▶ [Extrait choisi]:
--------------------------------------------------
M. Pierre Conne (R), rapporteur de première minorité. Merci, Monsieur le président. J'aimerais simplement citer le document des Services industriels, «Une centrale chaleur-force à Genève», qui nous dit que vous avez la possibilité de faire un premier étage où vous brûlez du gaz pour faire de l'électricité; pour cela vous aurez un rendement de 55%. Vous avez la possibilité de faire un deuxième étage: brûler du gaz, faire de l'électricité et injecter la chaleur récupérée dans les conduites de chauffage à distance, et vous aurez un rendement de 75%. Et puis, vous avez la possibilité de brûler du gaz, de faire de l'électricité, de récupérer la chaleur des turbines pour l'injecter dans les conduites de chauffage à distance, et de coupler le tout - troisième étage - avec une pompe à chaleur. Je cite les Services industriels: «SIG fait le choix d'un rendement maximal, en densifiant l'installation de pompes à chaleur, ce qui multipliera l'efficience énergétique d'une partie de l'électricité. SIG respecte ses valeurs environnementales et tire parti de 100% de l'énergie utilisée.» Il s'agit d'un document des SIG, ce n'est pas une invention de dernière minute, sortie d'un chapeau ! Pas du tout ! C'est une proposition responsable. Alors certes, peut-être que le projet à deux étages qu'on veut nous faire passer de force, qui n'a qu'un rendement de 75%, qui n'est basé que sur l'énergie fossile, est quelque chose de plus rentable peut-être à court terme pour les SIG, mais il ne répond pas aujourd'hui aux impératifs géostratégiques nouveaux auxquels nous sommes confrontés.
--------------------------------------------------
▶ [Données]:
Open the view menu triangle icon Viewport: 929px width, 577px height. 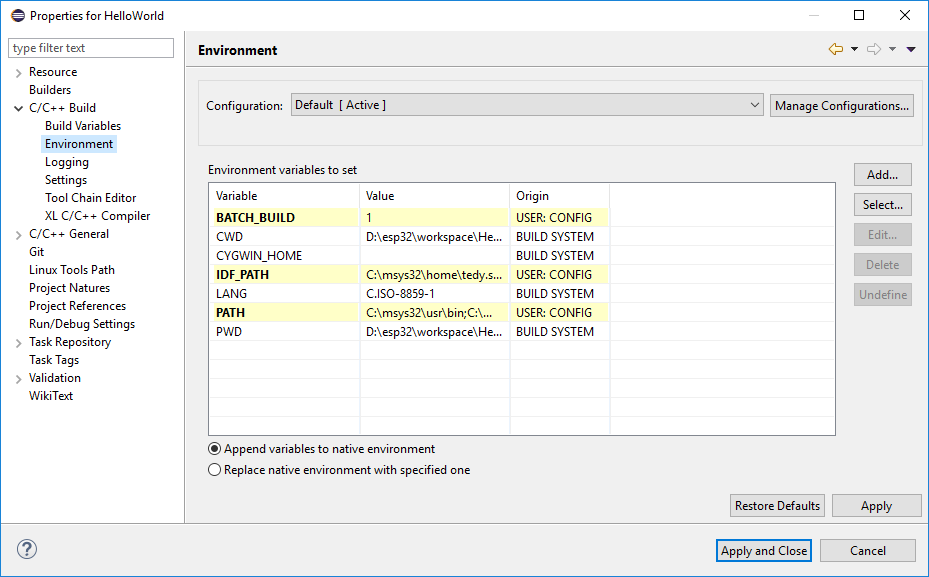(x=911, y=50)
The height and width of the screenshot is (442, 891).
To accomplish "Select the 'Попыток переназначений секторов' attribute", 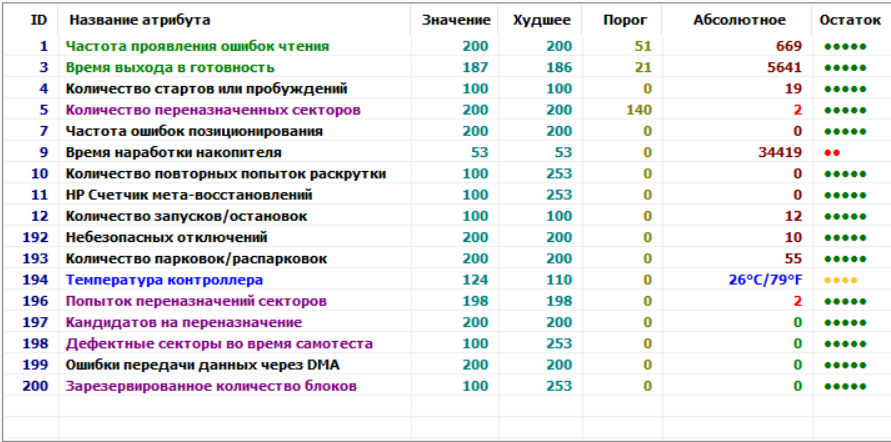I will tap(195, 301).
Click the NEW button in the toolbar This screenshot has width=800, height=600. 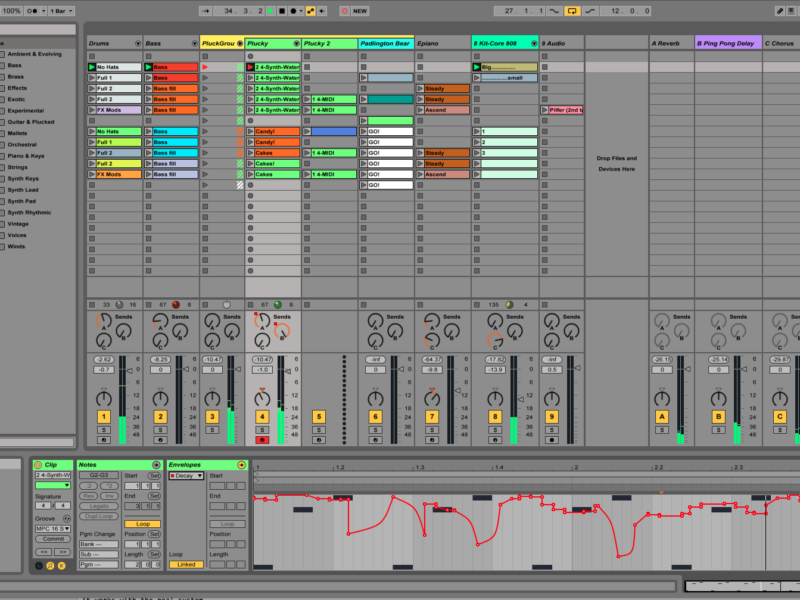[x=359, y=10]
--------------------------------------------------
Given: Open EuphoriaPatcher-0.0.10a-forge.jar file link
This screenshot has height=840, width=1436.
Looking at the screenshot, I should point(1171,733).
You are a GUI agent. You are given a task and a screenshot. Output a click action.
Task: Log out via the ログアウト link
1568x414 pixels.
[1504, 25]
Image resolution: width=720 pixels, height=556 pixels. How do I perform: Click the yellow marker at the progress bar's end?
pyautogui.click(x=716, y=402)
--------------------------------------------------
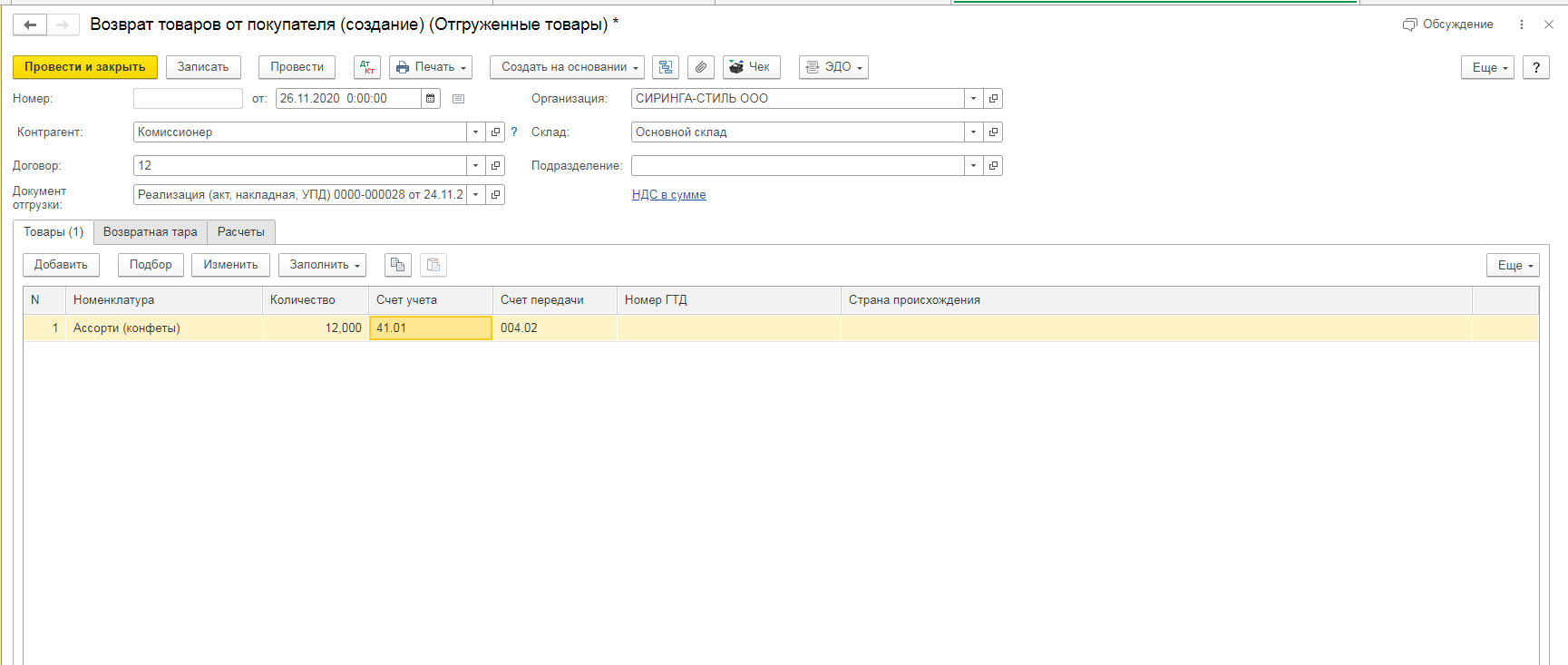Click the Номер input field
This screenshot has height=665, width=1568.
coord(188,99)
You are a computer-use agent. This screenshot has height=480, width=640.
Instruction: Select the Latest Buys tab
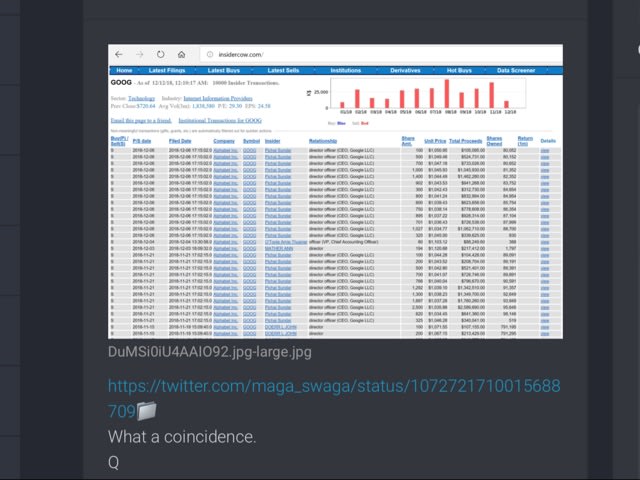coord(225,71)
--------------------------------------------------
▶ [Consigne]: Reproduisez mot pour mot l'intégralité de l'intervention sur la centrale chaleur-force à Genève.

▶ [Réponse]:
M. Pierre Conne (R), rapporteur de première minorité. Merci, Monsieur le président. J'aimerais simplement citer le document des Services industriels, «Une centrale chaleur-force à Genève», qui nous dit que vous avez la possibilité de faire un premier étage où vous brûlez du gaz pour faire de l'électricité; pour cela vous aurez un rendement de 55%. Vous avez la possibilité de faire un deuxième étage: brûler du gaz, faire de l'électricité et injecter la chaleur récupérée dans les conduites de chauffage à distance, et vous aurez un rendement de 75%. Et puis, vous avez la possibilité de brûler du gaz, de faire de l'électricité, de récupérer la chaleur des turbines pour l'injecter dans les conduites de chauffage à distance, et de coupler le tout - troisième étage - avec une pompe à chaleur. Je cite les Services industriels: «SIG fait le choix d'un rendement maximal, en densifiant l'installation de pompes à chaleur, ce qui multipliera l'efficience énergétique d'une partie de l'électricité. SIG respecte ses valeurs environnementales et tire parti de 100% de l'énergie utilisée.» Il s'agit d'un document des SIG, ce n'est pas une invention de dernière minute, sortie d'un chapeau ! Pas du tout ! C'est une proposition responsable. Alors certes, peut-être que le projet à deux étages qu'on veut nous faire passer de force, qui n'a qu'un rendement de 75%, qui n'est basé que sur l'énergie fossile, est quelque chose de plus rentable peut-être à court terme pour les SIG, mais il ne répond pas aujourd'hui aux impératifs géostratégiques nouveaux auxquels nous sommes confrontés.